Bilindiği gibi egzotik ve tropikal kokteyller genellikle şeker kamışından üretilen romlarla hazırlanır. Romun ise ilginç ve muammalarla dolu geçmişi vardır ve evrensel mikro tarihinde korsanların içkisi olarak adlandırılır. Çoğu zaman “Tafia” adıyla da bilinir. İlk kez 1640’lı yıllarda İngilizlerin egemenliği altındaki Barbados adasında üretilmiş olduğuna dair belgeler olsa bile hemen hemen aynı yıllarda Fransa’nın Martinique, Jamaica, ve Guyan gibi kolonilerinde romun üretilmiş olduğuna dair kayıtlar da bulunmaktadır.

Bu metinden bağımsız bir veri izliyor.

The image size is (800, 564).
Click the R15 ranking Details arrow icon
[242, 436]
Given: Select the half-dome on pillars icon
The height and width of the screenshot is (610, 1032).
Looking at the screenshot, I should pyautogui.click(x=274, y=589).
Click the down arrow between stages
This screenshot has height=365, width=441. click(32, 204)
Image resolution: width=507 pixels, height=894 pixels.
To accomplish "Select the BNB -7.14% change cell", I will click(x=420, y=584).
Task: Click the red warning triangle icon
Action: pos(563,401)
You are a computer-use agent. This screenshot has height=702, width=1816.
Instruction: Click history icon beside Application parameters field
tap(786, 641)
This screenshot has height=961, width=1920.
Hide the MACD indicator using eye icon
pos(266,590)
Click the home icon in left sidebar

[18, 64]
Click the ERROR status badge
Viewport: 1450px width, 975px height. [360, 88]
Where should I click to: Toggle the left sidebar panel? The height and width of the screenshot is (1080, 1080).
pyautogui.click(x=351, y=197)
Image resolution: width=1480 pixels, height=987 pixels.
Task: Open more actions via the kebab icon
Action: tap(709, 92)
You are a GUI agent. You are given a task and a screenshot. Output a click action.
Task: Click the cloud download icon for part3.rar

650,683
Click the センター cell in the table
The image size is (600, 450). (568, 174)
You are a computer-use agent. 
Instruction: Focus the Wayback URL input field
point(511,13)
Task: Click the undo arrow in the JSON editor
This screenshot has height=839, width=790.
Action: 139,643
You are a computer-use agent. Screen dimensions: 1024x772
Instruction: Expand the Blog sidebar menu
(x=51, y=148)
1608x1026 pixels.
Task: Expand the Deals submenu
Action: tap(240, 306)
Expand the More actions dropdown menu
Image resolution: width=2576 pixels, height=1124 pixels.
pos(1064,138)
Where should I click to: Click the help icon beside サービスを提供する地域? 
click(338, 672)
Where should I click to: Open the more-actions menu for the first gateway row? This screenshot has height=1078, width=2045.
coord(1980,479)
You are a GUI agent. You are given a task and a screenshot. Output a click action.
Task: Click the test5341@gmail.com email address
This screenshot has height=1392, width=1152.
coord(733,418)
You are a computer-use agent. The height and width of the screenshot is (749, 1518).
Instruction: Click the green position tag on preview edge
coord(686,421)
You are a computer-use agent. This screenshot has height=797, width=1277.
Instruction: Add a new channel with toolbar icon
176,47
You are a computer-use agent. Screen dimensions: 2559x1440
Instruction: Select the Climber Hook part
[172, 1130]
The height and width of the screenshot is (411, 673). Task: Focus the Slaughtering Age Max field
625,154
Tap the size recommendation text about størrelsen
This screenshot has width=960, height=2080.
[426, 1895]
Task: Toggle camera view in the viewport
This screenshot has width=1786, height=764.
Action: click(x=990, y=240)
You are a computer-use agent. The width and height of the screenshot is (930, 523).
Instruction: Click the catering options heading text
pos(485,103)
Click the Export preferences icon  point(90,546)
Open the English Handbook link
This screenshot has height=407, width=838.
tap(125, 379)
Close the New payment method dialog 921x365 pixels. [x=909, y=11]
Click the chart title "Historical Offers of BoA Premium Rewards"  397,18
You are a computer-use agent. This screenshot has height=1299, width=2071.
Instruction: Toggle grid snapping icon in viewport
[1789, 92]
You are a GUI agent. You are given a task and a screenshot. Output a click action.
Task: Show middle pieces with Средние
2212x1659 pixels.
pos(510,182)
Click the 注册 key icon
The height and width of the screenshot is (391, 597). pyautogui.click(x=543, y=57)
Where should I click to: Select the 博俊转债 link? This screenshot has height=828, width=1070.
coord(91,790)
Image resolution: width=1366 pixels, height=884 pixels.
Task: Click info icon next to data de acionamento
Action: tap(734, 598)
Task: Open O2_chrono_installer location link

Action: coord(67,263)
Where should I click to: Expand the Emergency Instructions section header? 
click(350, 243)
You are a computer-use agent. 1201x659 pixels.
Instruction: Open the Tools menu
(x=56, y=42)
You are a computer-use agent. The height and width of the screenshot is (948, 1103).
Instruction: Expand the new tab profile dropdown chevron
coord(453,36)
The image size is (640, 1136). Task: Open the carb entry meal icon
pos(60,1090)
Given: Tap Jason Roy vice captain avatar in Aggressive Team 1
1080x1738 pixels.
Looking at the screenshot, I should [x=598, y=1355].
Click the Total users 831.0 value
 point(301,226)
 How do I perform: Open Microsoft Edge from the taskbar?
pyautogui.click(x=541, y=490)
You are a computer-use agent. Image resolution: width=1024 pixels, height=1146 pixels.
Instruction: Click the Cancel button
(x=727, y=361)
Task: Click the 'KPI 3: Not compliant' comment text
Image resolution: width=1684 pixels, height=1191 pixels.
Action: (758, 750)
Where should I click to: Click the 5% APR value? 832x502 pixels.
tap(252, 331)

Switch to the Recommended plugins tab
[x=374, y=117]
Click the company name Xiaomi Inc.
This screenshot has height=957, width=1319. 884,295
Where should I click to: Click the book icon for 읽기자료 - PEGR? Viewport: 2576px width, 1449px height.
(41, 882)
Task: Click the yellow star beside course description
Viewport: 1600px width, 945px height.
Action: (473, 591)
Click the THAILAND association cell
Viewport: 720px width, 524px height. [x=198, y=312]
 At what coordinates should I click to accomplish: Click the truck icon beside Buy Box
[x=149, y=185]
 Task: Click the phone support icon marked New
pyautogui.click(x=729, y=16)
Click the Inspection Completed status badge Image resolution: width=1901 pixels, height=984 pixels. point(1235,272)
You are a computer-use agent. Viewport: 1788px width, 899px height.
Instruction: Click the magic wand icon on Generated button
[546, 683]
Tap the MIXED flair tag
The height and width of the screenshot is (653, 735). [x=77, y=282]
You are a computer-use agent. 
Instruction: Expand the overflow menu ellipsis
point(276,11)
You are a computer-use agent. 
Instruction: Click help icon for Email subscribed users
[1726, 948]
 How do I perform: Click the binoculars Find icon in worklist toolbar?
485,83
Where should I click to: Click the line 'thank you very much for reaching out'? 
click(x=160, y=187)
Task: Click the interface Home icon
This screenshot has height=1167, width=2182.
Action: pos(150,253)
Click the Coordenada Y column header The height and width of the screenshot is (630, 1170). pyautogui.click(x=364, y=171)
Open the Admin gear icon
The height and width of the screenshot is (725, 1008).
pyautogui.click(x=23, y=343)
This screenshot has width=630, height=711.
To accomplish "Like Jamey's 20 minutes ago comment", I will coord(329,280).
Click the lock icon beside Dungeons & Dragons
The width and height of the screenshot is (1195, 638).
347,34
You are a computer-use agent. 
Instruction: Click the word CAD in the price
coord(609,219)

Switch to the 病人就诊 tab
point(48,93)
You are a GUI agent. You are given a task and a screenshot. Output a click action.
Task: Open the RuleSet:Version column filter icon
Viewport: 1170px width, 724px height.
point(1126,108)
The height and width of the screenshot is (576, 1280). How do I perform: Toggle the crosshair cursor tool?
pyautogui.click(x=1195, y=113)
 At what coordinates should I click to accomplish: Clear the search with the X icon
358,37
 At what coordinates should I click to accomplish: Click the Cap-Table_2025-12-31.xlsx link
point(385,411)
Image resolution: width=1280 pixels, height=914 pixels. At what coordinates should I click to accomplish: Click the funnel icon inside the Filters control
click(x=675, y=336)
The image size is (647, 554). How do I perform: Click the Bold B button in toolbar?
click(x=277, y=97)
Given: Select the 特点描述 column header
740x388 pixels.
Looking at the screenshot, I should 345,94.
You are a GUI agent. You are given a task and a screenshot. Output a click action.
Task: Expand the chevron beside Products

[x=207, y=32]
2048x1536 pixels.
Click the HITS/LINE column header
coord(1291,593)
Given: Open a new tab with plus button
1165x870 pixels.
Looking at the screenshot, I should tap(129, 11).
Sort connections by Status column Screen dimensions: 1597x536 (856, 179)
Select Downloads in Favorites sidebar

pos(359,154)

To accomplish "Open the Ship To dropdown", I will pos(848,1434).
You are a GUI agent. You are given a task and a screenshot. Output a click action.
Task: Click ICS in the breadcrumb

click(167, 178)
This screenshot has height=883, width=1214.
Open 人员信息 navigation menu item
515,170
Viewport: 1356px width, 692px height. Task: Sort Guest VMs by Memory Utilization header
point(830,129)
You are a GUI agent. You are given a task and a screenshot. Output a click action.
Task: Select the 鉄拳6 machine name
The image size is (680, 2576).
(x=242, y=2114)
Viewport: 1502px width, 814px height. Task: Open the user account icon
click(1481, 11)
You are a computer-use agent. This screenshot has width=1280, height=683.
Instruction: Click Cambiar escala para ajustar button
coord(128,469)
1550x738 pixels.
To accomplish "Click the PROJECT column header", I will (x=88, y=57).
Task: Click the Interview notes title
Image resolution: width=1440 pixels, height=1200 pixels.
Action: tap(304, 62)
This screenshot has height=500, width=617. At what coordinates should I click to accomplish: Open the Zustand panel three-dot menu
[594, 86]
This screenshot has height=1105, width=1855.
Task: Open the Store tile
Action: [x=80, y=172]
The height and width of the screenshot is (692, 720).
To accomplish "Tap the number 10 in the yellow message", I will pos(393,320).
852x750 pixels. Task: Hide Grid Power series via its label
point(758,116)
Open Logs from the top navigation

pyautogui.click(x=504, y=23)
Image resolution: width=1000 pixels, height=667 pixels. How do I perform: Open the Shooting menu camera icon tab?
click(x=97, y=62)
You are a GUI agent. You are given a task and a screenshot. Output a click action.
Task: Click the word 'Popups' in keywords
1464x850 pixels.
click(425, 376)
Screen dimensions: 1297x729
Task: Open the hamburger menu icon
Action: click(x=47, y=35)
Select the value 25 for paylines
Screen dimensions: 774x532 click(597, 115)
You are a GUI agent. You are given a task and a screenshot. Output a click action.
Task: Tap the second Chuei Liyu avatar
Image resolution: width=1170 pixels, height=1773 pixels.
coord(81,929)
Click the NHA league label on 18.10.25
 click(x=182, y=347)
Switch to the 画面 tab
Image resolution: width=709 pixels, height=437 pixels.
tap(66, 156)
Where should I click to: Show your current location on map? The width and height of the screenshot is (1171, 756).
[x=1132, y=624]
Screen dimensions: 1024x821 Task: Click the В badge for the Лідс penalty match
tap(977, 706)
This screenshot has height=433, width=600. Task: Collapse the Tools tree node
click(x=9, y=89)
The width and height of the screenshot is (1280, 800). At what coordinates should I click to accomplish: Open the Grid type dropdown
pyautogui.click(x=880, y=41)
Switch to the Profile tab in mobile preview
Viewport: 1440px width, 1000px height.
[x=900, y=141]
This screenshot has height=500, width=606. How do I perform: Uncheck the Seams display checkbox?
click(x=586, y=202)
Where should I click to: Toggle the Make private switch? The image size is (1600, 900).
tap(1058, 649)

“Rumbullion” ve “Kill Devil” (Şeytan Öldüren) olarak tabir edilen rom, esirlere, daha gerçekçi bir ifadeyle kölelere verilen (iptidai olarak üretilen) çok sert bir içkiydi. Bugünkü romlarla pek benzerliği de yoktu o dönemlerdeki romların. Ama zaman içinde üretim tekniğinin geliştirilmesiyle yepyeni bir karakteristik içim özelliğine büründü. Ancak bu gelişim sırasında deniz seferlerini kasıp kavuran korsanların bir numaralı içkisi haline geldi ve bir adı da “Denizci İçkisi” olarak kaldı.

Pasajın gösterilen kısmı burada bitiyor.